Goal of the exercise: All that is wanted is the exact lines from the one with "This screenshot has height=944, width=1017." through the last line of the entries, with both ends kept and every picture left out.

BEGIN Provided information

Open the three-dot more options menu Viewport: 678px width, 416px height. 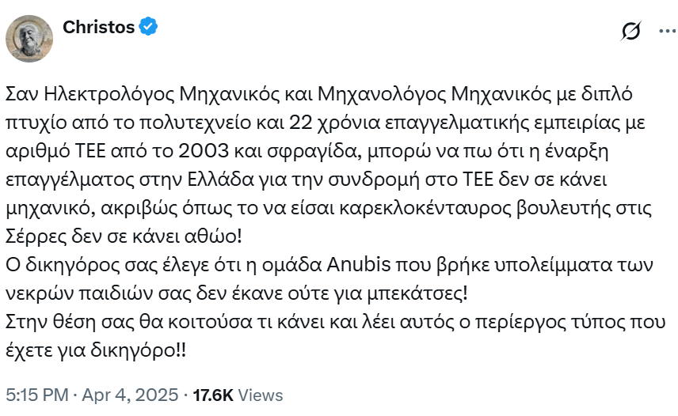point(667,31)
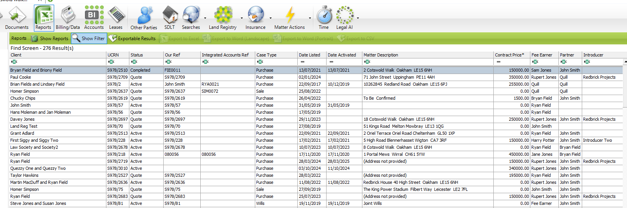Image resolution: width=627 pixels, height=208 pixels.
Task: Expand the Searches dropdown arrow
Action: point(205,18)
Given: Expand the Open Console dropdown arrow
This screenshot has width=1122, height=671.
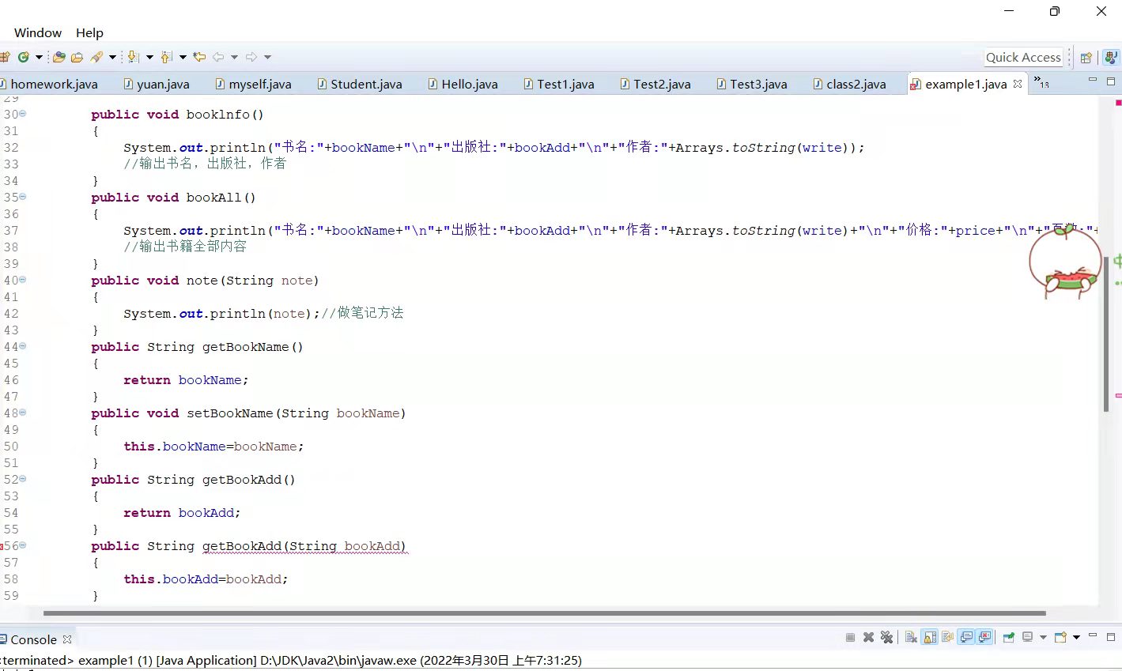Looking at the screenshot, I should click(1076, 640).
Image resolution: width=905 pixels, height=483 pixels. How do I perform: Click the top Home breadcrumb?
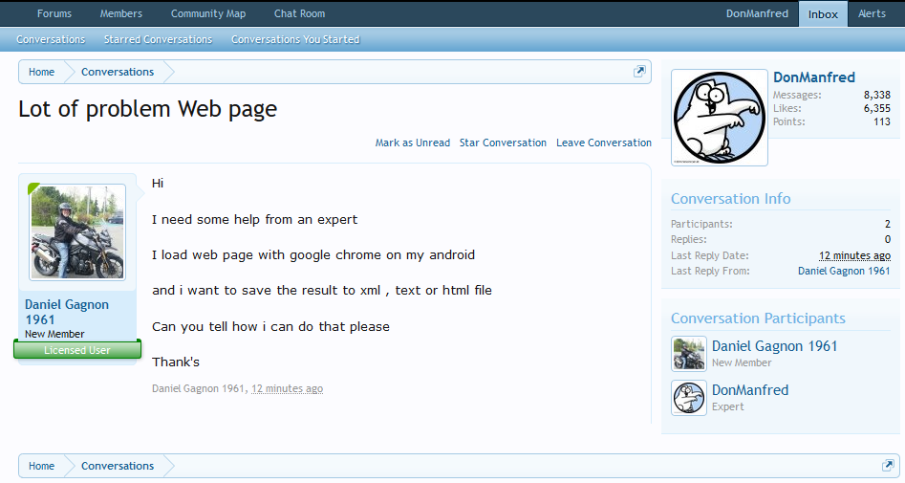41,72
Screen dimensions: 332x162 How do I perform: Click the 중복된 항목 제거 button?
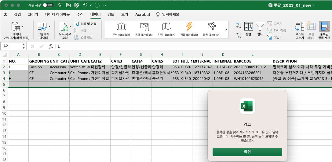pyautogui.click(x=324, y=31)
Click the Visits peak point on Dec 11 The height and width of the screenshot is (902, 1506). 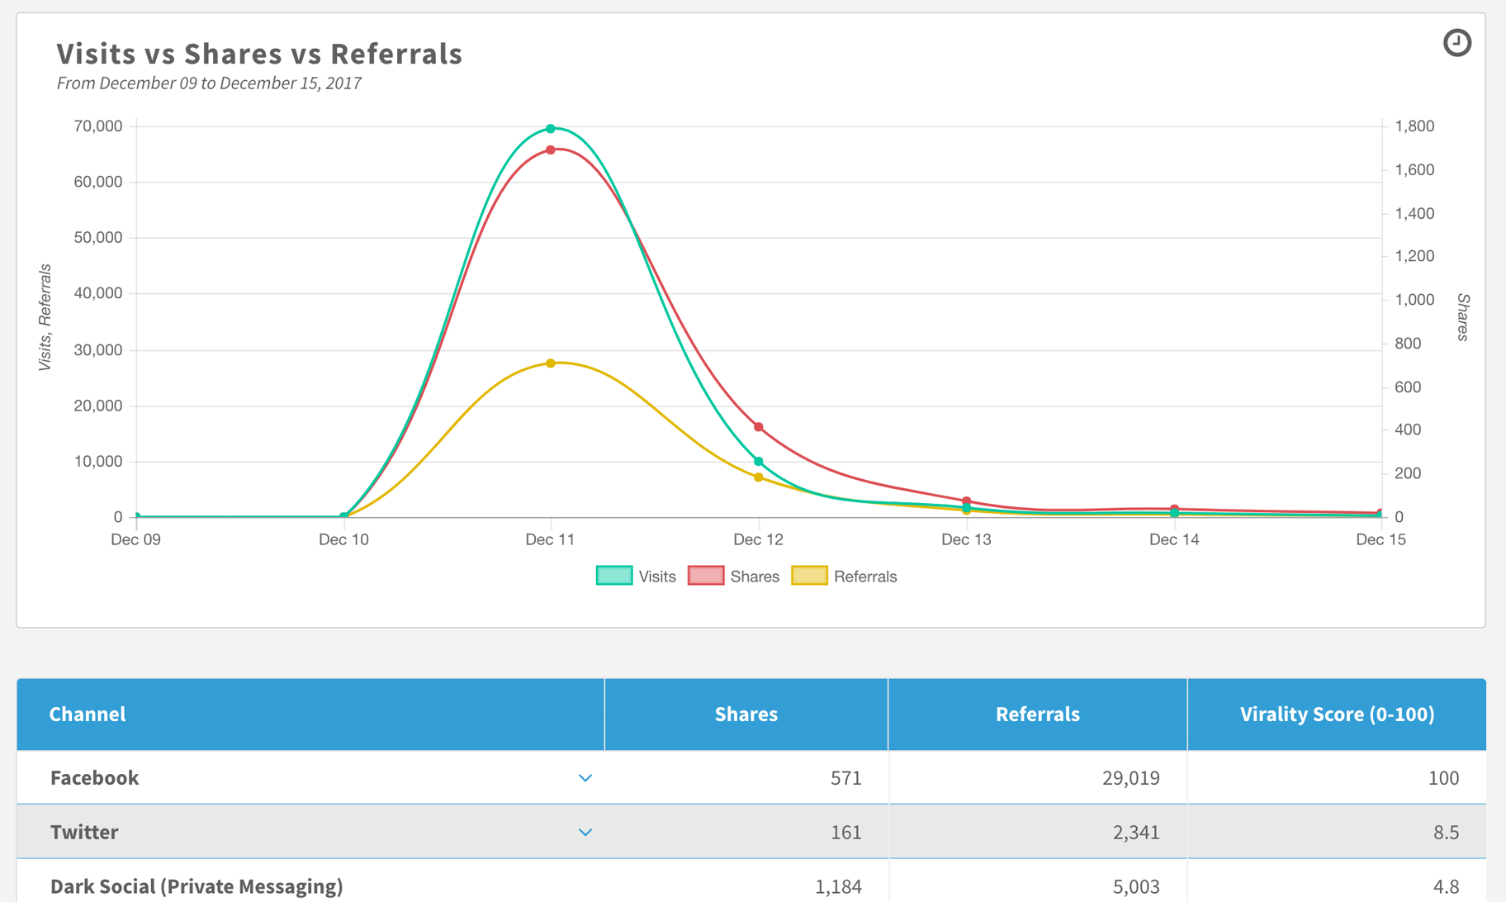[551, 129]
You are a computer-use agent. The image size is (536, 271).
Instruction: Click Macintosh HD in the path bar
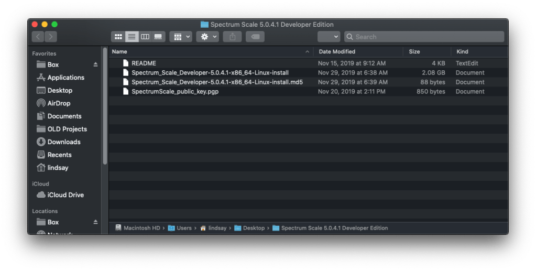click(141, 228)
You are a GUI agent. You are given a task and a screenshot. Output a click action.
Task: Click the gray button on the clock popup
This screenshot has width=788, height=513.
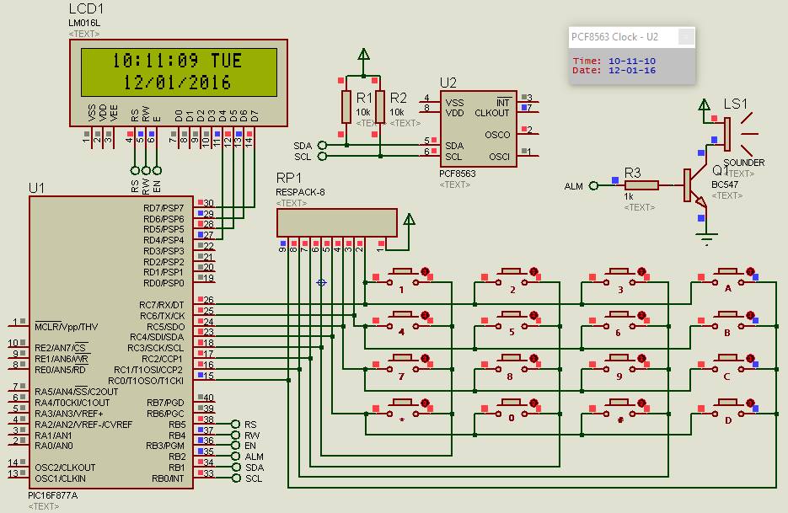point(686,37)
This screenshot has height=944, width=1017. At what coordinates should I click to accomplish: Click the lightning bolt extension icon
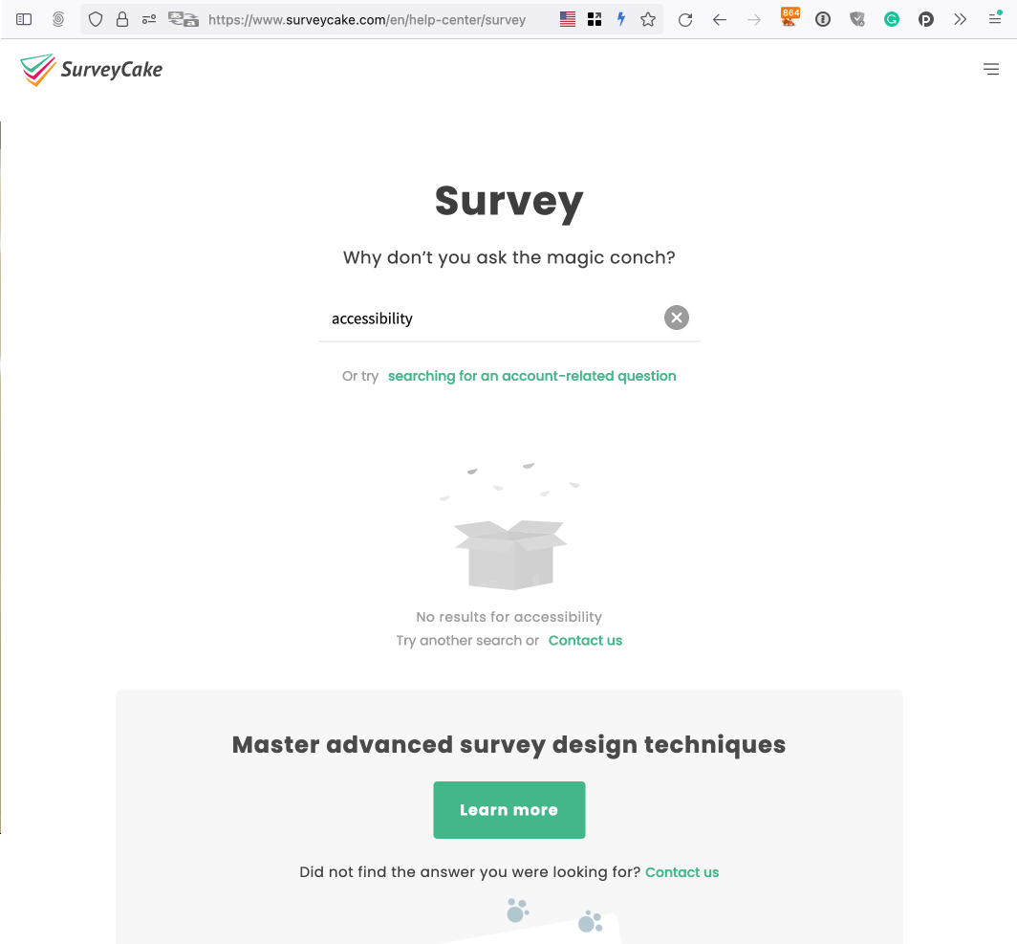[621, 18]
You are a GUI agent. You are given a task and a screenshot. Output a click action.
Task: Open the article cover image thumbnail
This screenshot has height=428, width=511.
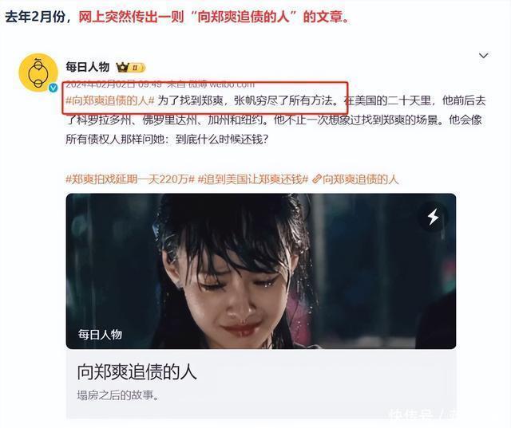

END Provided information

Reply:
This screenshot has height=944, width=1017. At what coordinates should I click to accomplish: Click the lightning bolt extension icon
[621, 18]
You are a GUI agent. You are given a task and a screenshot. Output a click action.
Task: Open the article cover image thumbnail
This screenshot has height=428, width=511.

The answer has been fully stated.